Впрочем, оба они - интеллектуал и офицер - плохо ладили между собой, хотя и согласились объединиться в Совете Сопротивления под руководством Жана Мулена. За исключением Френе и Пасси, главы Центрального бюро разведки и действия, который терпеть не мог Эмманюэля, дʼАстье очаровывал всех. Этот эстет вбил себе в голову создать песню для Сопротивления. Он и сам охотно ее сочинил бы, если бы обладал талантом. Но он твердил нам с Кесселем об этом при каждой встрече.
- Ничто, - говорил он, - так не объединяет людей в борьбе, как песня. Она нужна нам тем более, что мы бойцы, не знающие друг друга. Нам требуется связь. Вы двое - вот кто должен сочинить нам боевую песню.
Порой эти разговоры происходили у его лондонской любовницы Любы Красиной, на которой он вскоре женился. То, что она была дочерью бывшего посла Советской России в Великобритании, ничуть не мешало их идиллии. ДʼАстье уже тогда проявлял склонность к левым партиям, даже крайне левым, с которыми завязал связи благодаря своей подпольной деятельности.
- А музыка? - отвечал я ему. - Мне нужно опираться на какую-то музыку.
- Спросите у Анны. Наверняка что-нибудь найдется среди мелодий, которые она сочиняет…
Уже по одному этому можно судить, что "Песня партизан" была в некотором роде коллективным произведением.
Однако тогда меня больше заботило мое военное назначение, чем написание песни. Но здесь за меня думал майор Буассуди, с которым мы вместе проводили воскресенья в Кулсдоне (это название скоро вернется в мой рассказ). Ги де Буассуди одним из первых примкнул к Свободной Франции; ему отрезало обе ноги пулеметной очередью под Дамаском, во время одного из яростных столкновений в Сирии и Ливане, когда верные Петену офицеры иногда стреляли в спину "свободным французам", поддержавшим английскую операцию.

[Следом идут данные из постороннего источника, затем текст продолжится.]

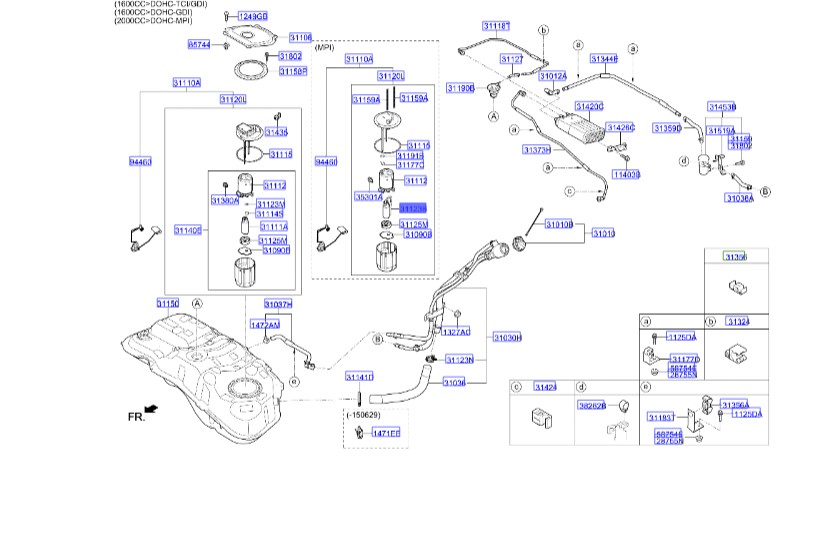This screenshot has width=840, height=546.
Task: Click the 31183T bracket label
Action: pos(661,417)
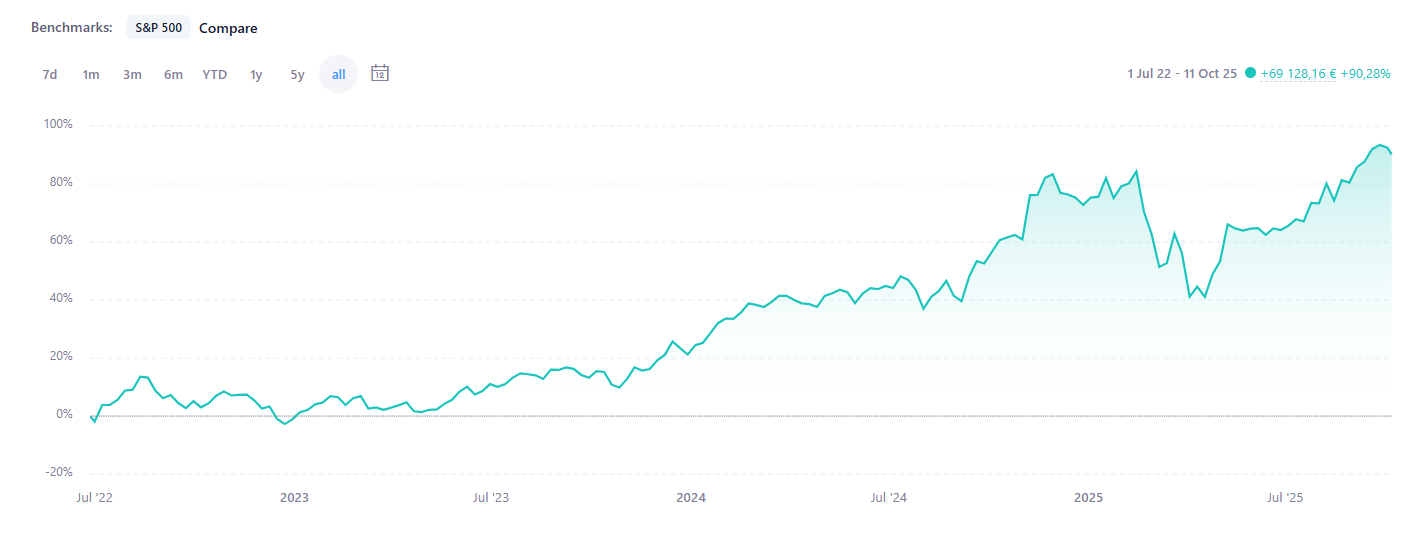Click the teal portfolio legend dot
The height and width of the screenshot is (539, 1426).
(1250, 73)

Чтобы объяснить, каким человеком был Буассуди, достаточно сказать, что он, едва поправившись, угодил под арест за то, что без разрешения прыгнул с парашютом на протезах! После этого он поступил на службу в штаб де Голля.
- Генерал, - сказал он мне, - регулярно меняет своих адъютантов. Он наверняка будет менять их и перед поездкой в Алжир. Я поговорю с ним о вас.
Адъютант де Голля, я о таком и думать не смел! Но подобная перспектива весьма меня воодушевила.